### Task details
Rewrite the lines below as a JSON list of strings, one string per line, skipping any blank lines. Leave the pictures out of the answer.

Stored items
▼

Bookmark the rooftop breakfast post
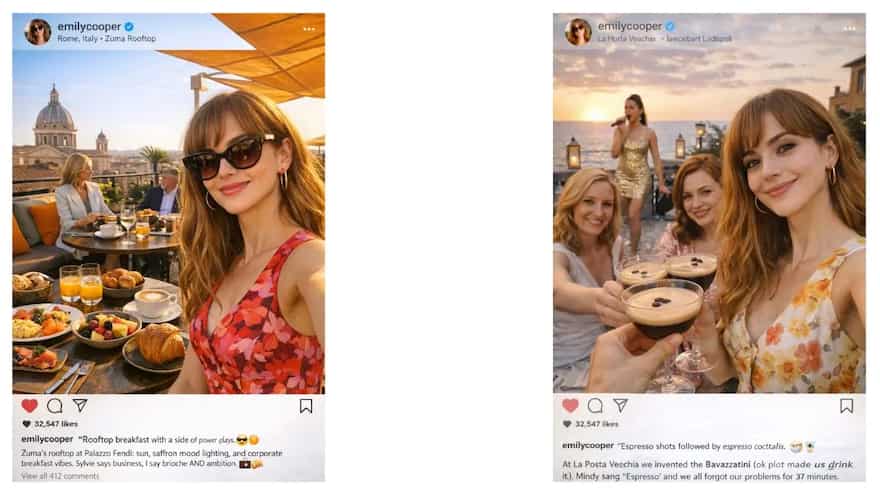This screenshot has height=495, width=880. tap(306, 405)
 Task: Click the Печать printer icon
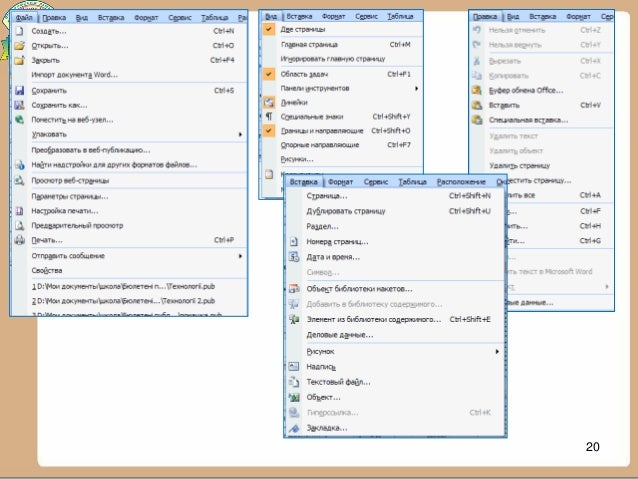point(21,240)
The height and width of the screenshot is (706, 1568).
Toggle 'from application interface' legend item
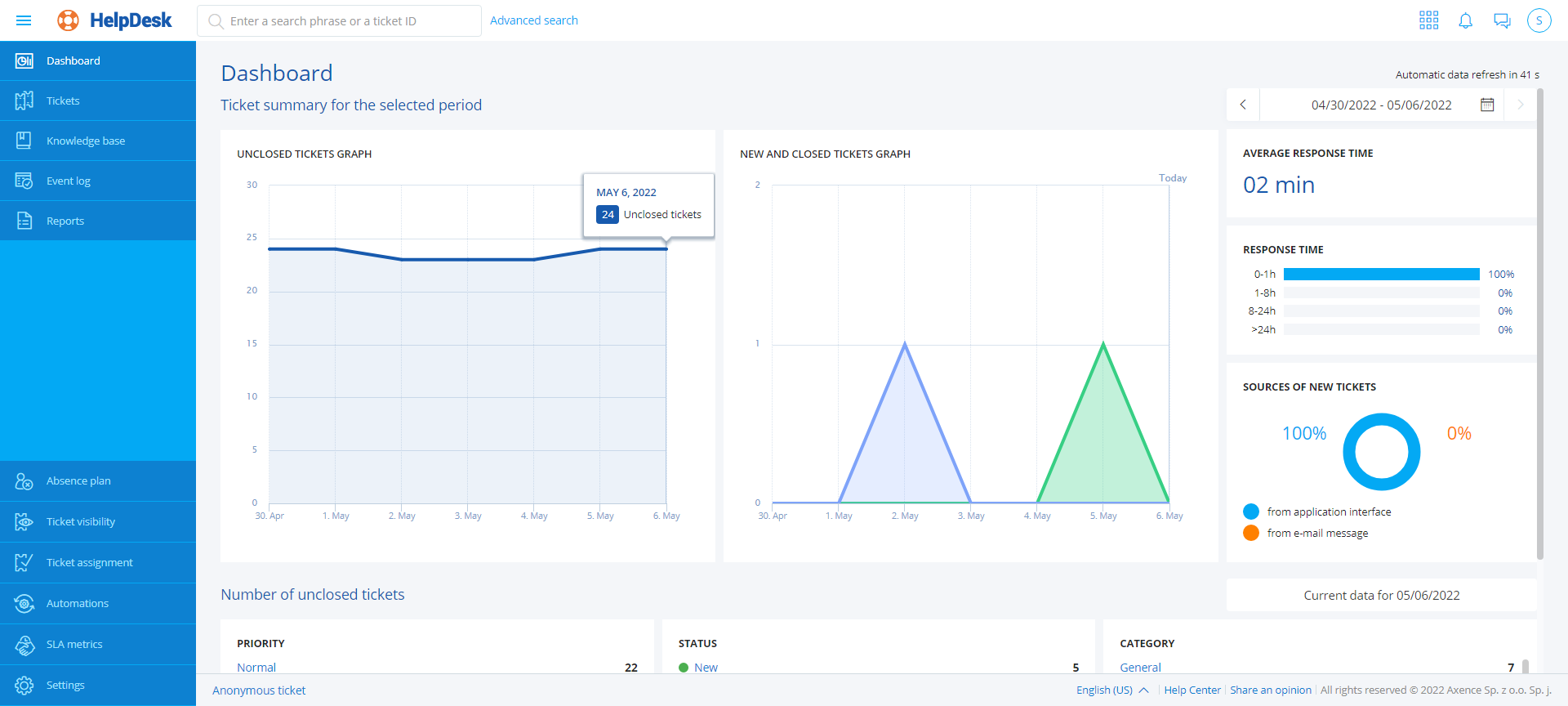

▲

### Result of this exercise
[
  "Bookmark the rooftop breakfast post",
  "This screenshot has height=495, width=880. tap(306, 405)",
  " Task: Click the Печать printer icon",
  "point(21,240)",
  "The height and width of the screenshot is (706, 1568).",
  "Toggle 'from application interface' legend item"
]